Les barrages chinois jugés responsables
Les causes de la diminution de l'espace navigable sont encore sujettes à un débat houleux, avec des activistes pointant du doigt les barrages hydroélectriques chinois qui, selon eux, acheminent
l'eau loin du bassin supérieur du Mékong. Selon Pianporn Deetes, de l'organisation militante International Rivers, non seulement le niveau de l'eau chute, mais il "fluctue anormalement",
et les perturbations de l'écosystème ont commencé après que la Chine a construit son premier barrage il y a un peu plus de dix ans. "La population locale a connu la perte de ses poissons et
la destruction des ressources aquatiques", a récemment déclaré cette environnementaliste lors d'un forum à Bangkok.

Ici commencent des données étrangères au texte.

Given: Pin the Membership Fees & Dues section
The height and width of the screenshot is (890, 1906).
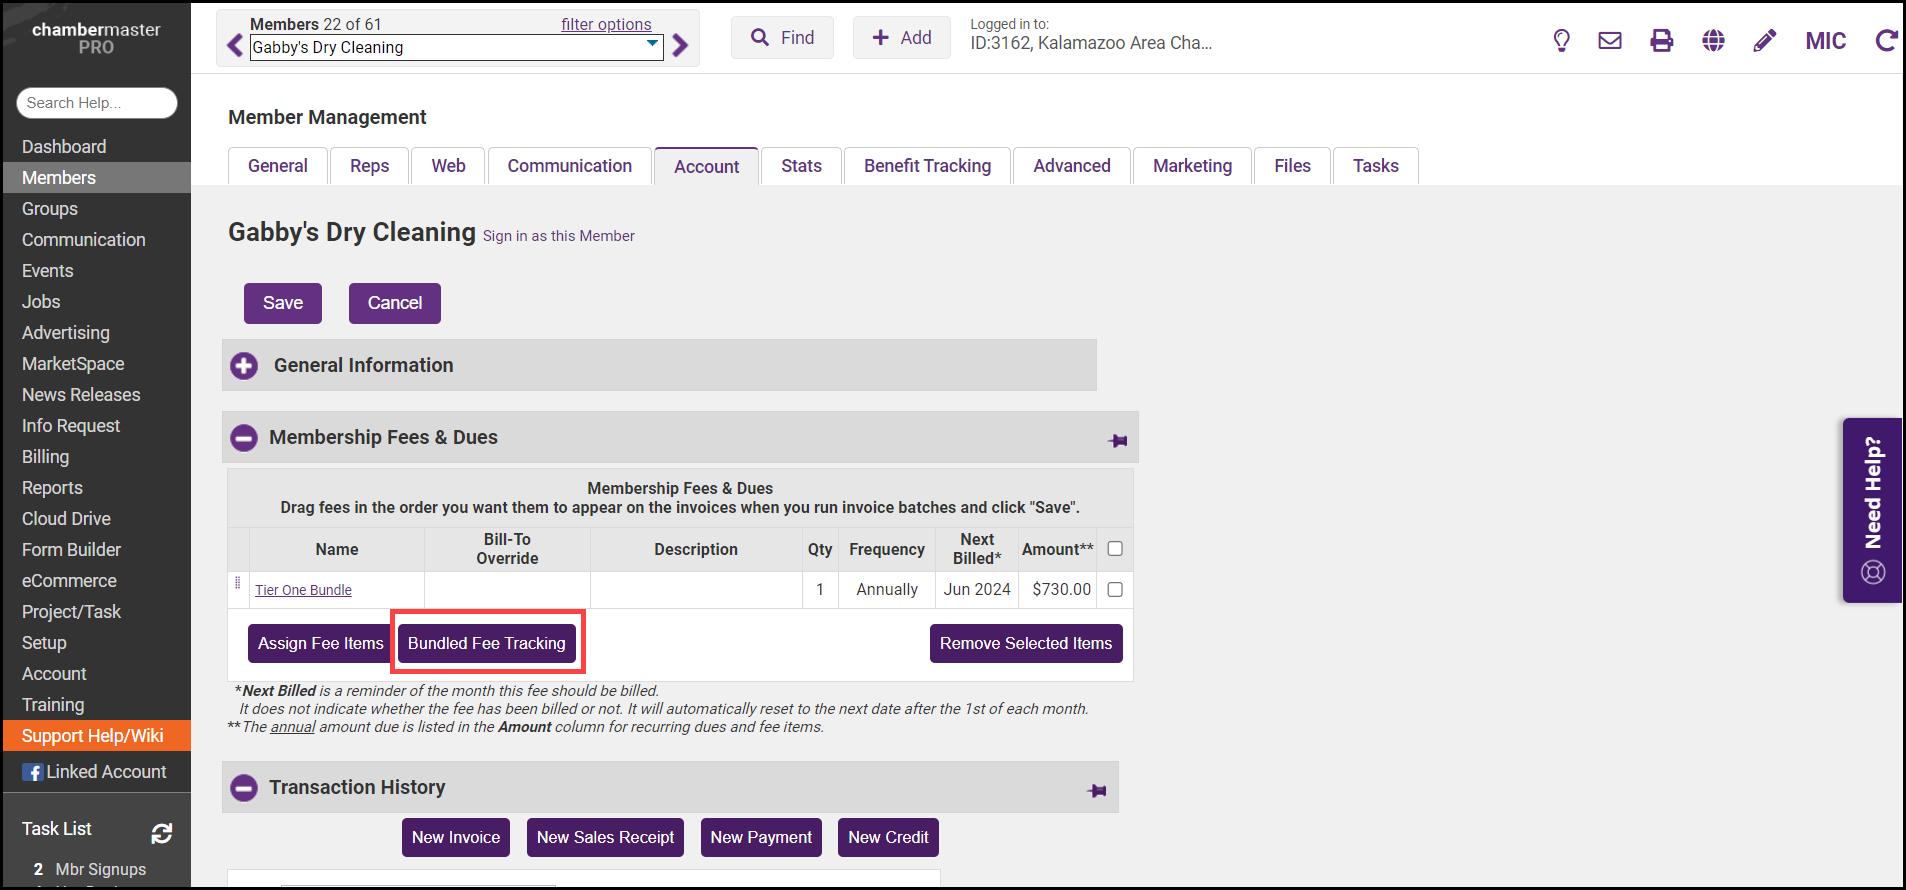Looking at the screenshot, I should click(1118, 440).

Avec une douzaine de projets de barrages en aval ainsi qu'en Chine, elle
précise que les locaux "s'inquiètent des menaces qui pèsent sur l'écosystème, les moyens de subsistance et la sécurité alimentaire". Mais les autorités chinoises insistent sur le fait
qu'aucune preuve n'étaye ces accusations, et qu'un tel manque d'eau provient de la sécheresse qui sévit sur toute la région.
Un problème aux répercussions multiples
Quelles qu'en soit les raisons, le problème concerne plus de 60 millions de personnes qui
vivent le long du Mékong et qui mangent chacun entre 30 et 40 kilogrammes de poisson chaque année, selon un rapport du MRC publié samedi. Les gens du sud-Laos, par exemple, ont compté durant des
générations sur la diversité de la vie aquatique avec des régimes riches en protéines et ont des styles de vie "étroitement imbriqués avec le rythme saisonnier du fleuve", explique le
rapport. De plus, le niveau anormalement bas de l'eau est en train de perturber les zones de pêche, suscitant des craintes sur des espèces déjà en danger comme le poisson-chat géant du Mékong qui
peut peser jusqu'à 350 kilos, a déclaré le porte-parole du MRC, Amian Kean.